Artık kanıksadığımız, ama aslında insanoğlu için dek de doğal olmayan bu etkileşim biçiminin çok daha pratik bir alternatifi var: konuşmak. Uzay yolu filmlerinden birinde bizim tayfa geçmişe, yani günümüze seyahat eder. Adamımız Scotty, bilgisayarı kullanmak için komutunu sesli olarak verir. Çevresindekiler onu “böyle çalışmıyor” diye uyarır ve fareyi işaret eder. Farenin bir nevi mikrofon olduğunu sanan Scotty, fareyi ağzına yaklaştırır ve sesli komutunu tekrarlar. Kıssadan hisse: Sesli arayüze alışınca, grafik işaretlemeli arayüze kolay dönülmüyor.
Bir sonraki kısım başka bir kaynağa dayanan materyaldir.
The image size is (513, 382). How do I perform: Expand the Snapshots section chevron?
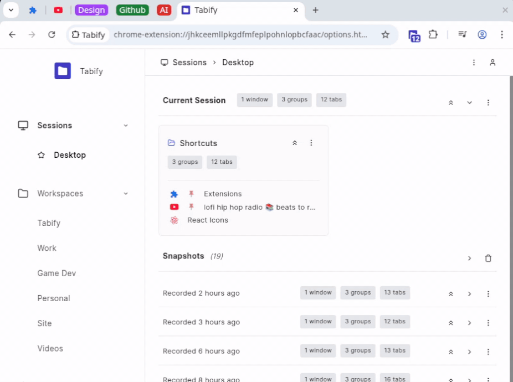coord(469,258)
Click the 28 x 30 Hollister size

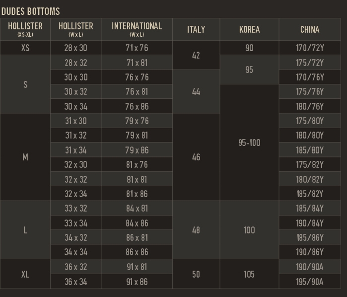pyautogui.click(x=75, y=48)
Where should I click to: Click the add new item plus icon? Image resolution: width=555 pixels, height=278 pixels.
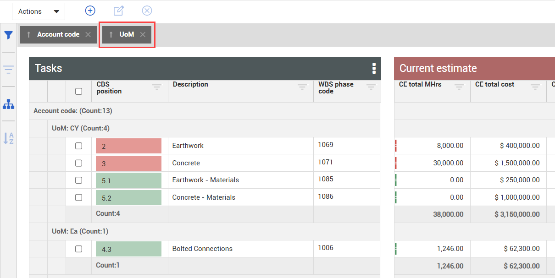pyautogui.click(x=90, y=11)
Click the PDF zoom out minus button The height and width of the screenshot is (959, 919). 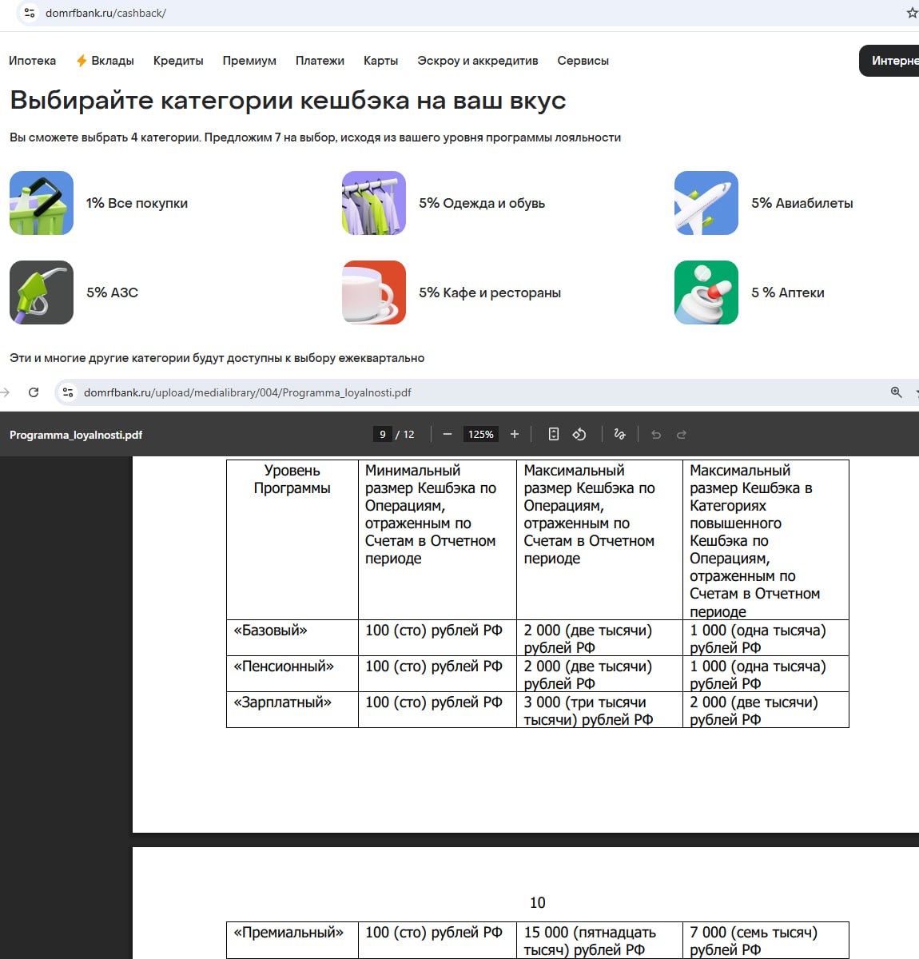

Yapay zeka alanında son yıllardaki gelişmeler (bkz.  Siz Hala Annenizin Yapay Zekasını mı Kullanıyorsunuz?) bilgisayarcıların on yıllardır peşinde koştuğu doğal dil işleme teknolojilerini günlük kullanıma soktu. Apple Siri, Microsoft Cortana, Amazon Echo dinlediklerini kusursuzca anlayacak noktada değiller, ama popülerliklerini hızla artıracak kadar becerikliler ve beceri dağarcıklarına sürekli yeni bir şeyler ekleniyor.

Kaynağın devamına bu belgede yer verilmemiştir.